В ответ раздался такой страшный крик попадьи, что я сразу потеряла душевное равновесие; не огонь, бивший в окна, а истерический женский крик потряс меня и Александра Степановича. Оба мы заторопились: захватили белье и платье, накинули пальто и шапки и выбежали на двор, на тридцатипятиградусный мороз. Кинулись в промерзшую баню -- одеться. Эта растерянность помогла нам позднее, без нашего ведома, защититься от клеветы; сосед (с одной стороны к дому, в котором мы жили, примыкал дом столяра) обвинил нас, как рассказал нам священник, в том, что мы, ссыльные, подожгли дом. А священник прекратил этот разговор, сказав:
-- Хороши поджигатели, выскочили на трескучий мороз, накинув на рубашки пальто, в бане одевались!
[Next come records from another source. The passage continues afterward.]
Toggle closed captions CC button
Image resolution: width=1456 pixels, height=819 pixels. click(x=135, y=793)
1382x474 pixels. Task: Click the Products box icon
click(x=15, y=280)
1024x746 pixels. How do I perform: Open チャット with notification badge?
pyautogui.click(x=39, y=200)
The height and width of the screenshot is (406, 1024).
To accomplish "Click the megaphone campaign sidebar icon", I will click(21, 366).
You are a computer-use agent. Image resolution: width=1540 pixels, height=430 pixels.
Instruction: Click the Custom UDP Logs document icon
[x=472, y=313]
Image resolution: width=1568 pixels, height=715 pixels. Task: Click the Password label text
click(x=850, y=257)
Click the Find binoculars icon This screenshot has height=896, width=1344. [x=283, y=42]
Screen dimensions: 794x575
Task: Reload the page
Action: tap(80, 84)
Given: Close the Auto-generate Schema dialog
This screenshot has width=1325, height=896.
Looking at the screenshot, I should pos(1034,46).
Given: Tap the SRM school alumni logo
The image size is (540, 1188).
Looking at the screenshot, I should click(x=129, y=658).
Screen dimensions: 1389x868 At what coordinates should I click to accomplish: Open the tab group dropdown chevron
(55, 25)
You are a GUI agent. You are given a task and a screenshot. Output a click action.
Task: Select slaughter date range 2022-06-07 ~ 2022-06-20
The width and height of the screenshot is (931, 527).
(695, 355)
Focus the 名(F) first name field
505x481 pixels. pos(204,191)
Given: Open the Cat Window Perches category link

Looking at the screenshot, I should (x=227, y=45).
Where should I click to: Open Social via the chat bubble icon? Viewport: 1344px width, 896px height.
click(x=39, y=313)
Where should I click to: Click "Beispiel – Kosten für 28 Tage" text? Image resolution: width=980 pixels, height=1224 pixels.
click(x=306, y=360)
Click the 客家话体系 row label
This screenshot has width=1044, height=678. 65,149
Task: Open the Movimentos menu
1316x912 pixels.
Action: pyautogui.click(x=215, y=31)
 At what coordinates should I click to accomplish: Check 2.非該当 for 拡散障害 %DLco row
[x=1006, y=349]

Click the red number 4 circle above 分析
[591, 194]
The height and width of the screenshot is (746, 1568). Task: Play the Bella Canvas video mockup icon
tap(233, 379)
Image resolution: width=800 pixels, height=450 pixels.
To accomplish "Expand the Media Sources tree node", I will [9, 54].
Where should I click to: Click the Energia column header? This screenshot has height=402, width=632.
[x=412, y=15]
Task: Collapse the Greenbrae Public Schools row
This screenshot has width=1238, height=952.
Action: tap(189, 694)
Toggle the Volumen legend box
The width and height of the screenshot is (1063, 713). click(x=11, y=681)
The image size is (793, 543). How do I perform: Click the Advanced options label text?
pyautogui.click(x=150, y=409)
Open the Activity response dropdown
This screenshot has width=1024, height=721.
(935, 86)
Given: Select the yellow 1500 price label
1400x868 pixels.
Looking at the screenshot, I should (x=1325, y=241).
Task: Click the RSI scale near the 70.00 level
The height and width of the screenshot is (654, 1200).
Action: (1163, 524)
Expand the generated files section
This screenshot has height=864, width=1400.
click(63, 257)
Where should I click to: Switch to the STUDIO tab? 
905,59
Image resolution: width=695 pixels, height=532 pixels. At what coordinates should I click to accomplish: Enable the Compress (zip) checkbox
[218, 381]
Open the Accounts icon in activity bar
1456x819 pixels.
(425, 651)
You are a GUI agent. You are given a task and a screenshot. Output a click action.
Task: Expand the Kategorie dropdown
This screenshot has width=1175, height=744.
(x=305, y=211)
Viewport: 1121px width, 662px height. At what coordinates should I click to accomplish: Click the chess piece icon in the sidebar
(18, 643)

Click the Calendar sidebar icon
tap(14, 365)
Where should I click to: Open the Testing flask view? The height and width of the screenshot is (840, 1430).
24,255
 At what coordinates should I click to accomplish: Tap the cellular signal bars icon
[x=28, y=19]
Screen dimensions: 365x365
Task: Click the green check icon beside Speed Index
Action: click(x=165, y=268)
Священник побежал к церкви, ударил в набат. Начал собираться народ. В это время попадья с работницами потащили сундуки, столы, комод и прочие громоздкие вещи. Забили ими парадные двери. Никто: ни хозяева, ни мы, ни обе работницы не вспомнили, что в кухне есть другой выход, все толкались около входа в прихожую, мешая друг другу. Мы с Александром Степановичем едва смогли проникнуть в свои комнаты. Домработница побежала в кухню за своим сундуком, я схватила подушки и одеяла, а Александр Степанович набрал полные руки тарелок и блюд.
Когда вышли на двор, я увидела, что от крыши уже ничего не осталось и что горят, до самой земли, углы дома. Я не знала, что поверх потолка насыпается слой песку или земли, защищающий долгое время потолок от нагревания, и думала, что если крыша уже сгорела, то и потолок сейчас рухнет. Сказала решительно:
-- Не ходите больше в дом, нельзя из-за посуды и тряпок рисковать жизнью.
В ответ на эти слова Александр Степанович грохнул оземь всю груду посуды, которую держал, и крикнул:
-- Пропадай всё!
Об этом долго вспоминали пинежане.
Чужая, незнакомая девушка полезла в окно, когда лопнули стекла и сгорели занавеси, и вытащила граммофон и пластинки, казавшиеся ей, вероятно, самыми драгоценными вещами. Но вся уцелевшая после обыска переписка, альбомы, книги, белье и многие ценные мелочи погибли. Узкий шланг, по которому попытались подать воду из проруби на высокий берег, быстро промерз, и бесплодную возню с насосом оставили. Дом сгорел до основания поразительно быстро.
Мы с Александром Степановичем отправились к знакомым ссыльным отогреться. Еще обсуждали вопрос, куда нам деваться, как пришла зажиточная пинежанка, у которой был дом на главной улице, и предложила нам переехать к ней. Мы с радостью согласились и заняли у нее три комнаты.